##### Material for the task #####

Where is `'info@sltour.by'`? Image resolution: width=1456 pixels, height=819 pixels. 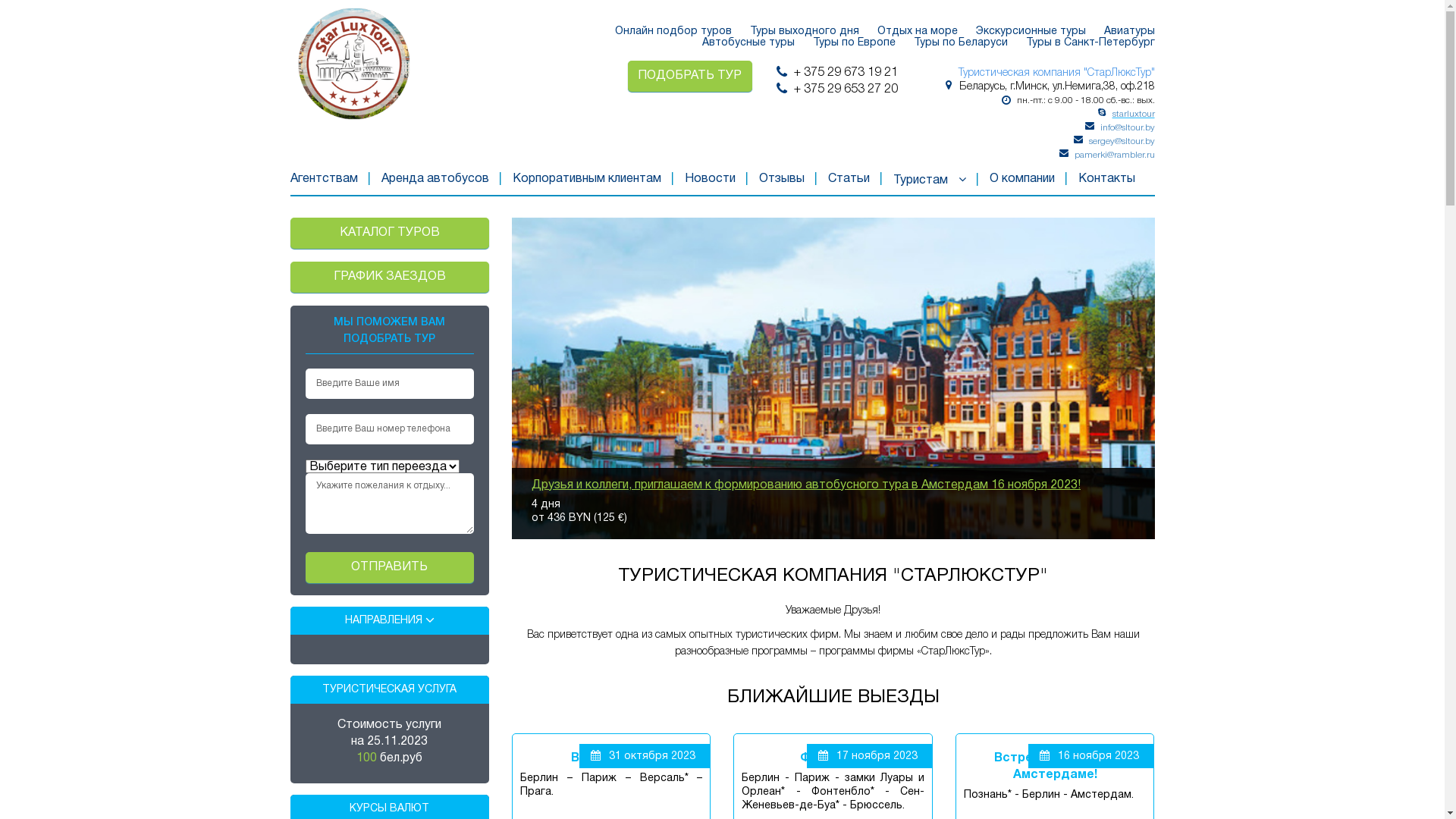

#####
##### Material for the task #####

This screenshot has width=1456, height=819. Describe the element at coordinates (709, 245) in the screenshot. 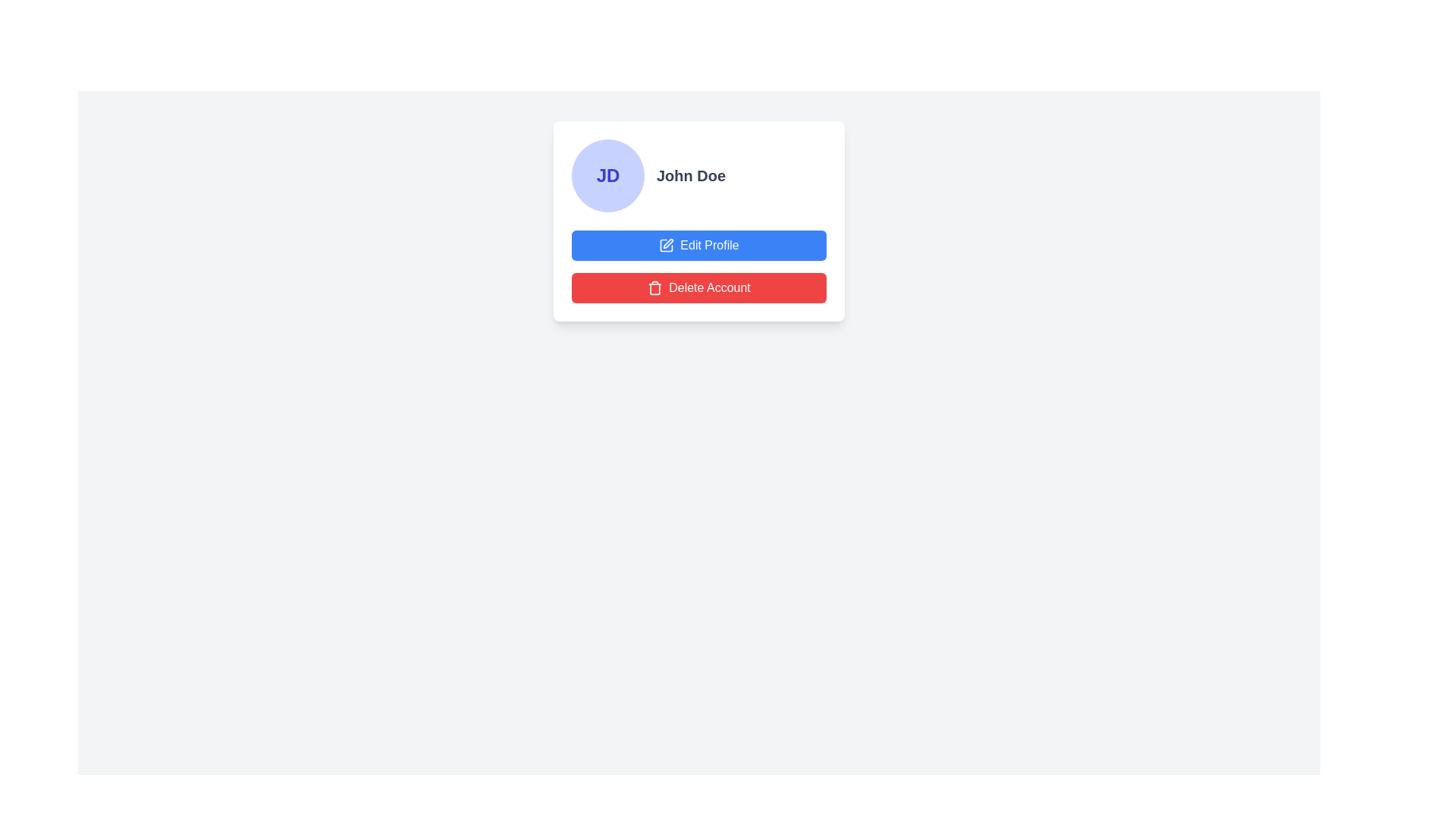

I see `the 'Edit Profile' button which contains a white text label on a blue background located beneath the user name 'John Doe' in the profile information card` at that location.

#####
##### Material for the task #####

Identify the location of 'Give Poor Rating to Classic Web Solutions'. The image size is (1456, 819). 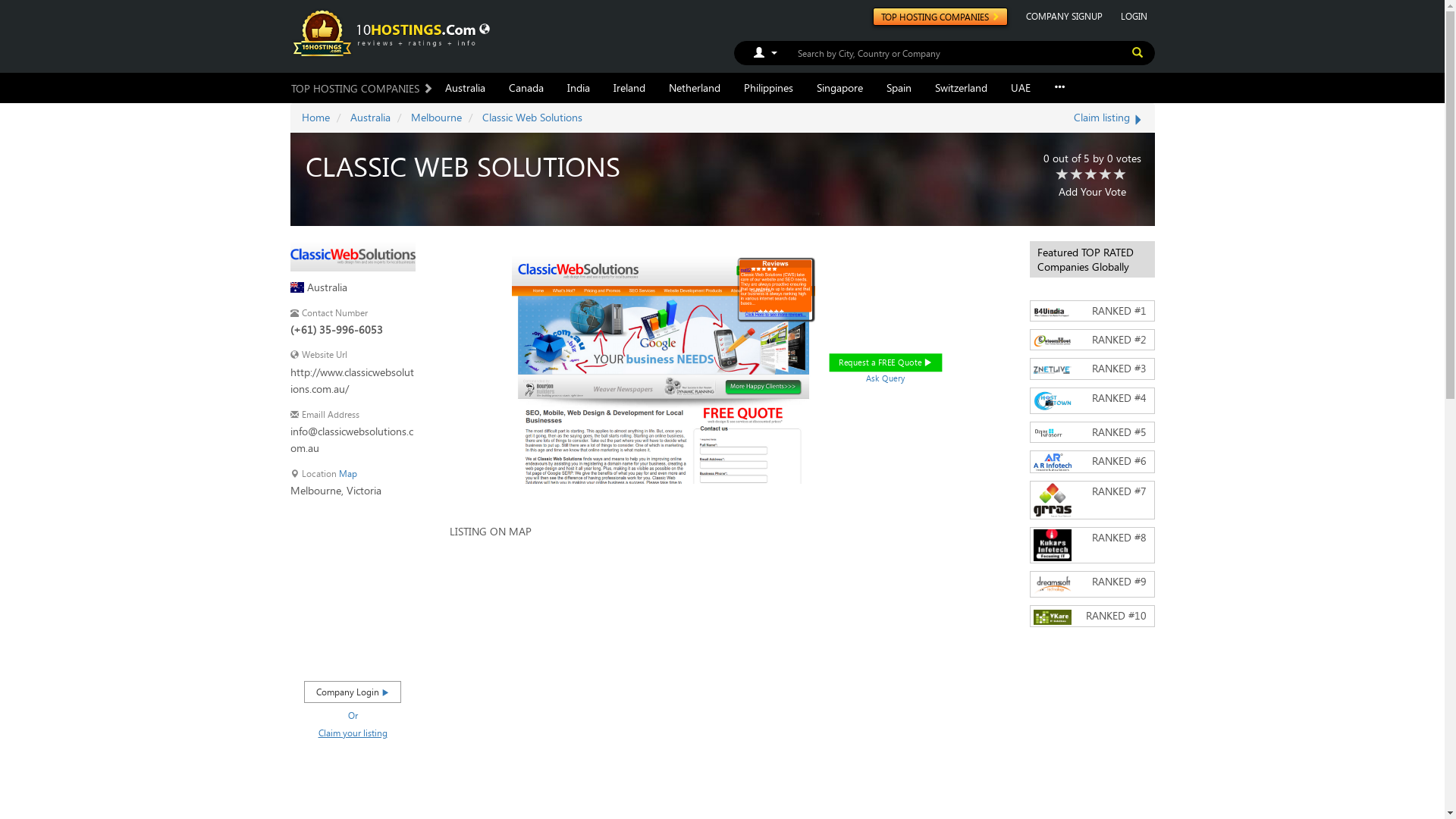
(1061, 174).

#####

> _Exercise_: Turn the records, starting with the line with "Identify the location" and going on through the line with "(1061, 174).", into a two-column CSV with the headers input and output. Give one row per record, put each field in quotation marks, replace line breaks with spaces, and leave the pictures out.

> _Task answer_:
input,output
"Identify the location of 'Give Poor Rating to Classic Web Solutions'. The image size is (1456, 819).","(1061, 174)."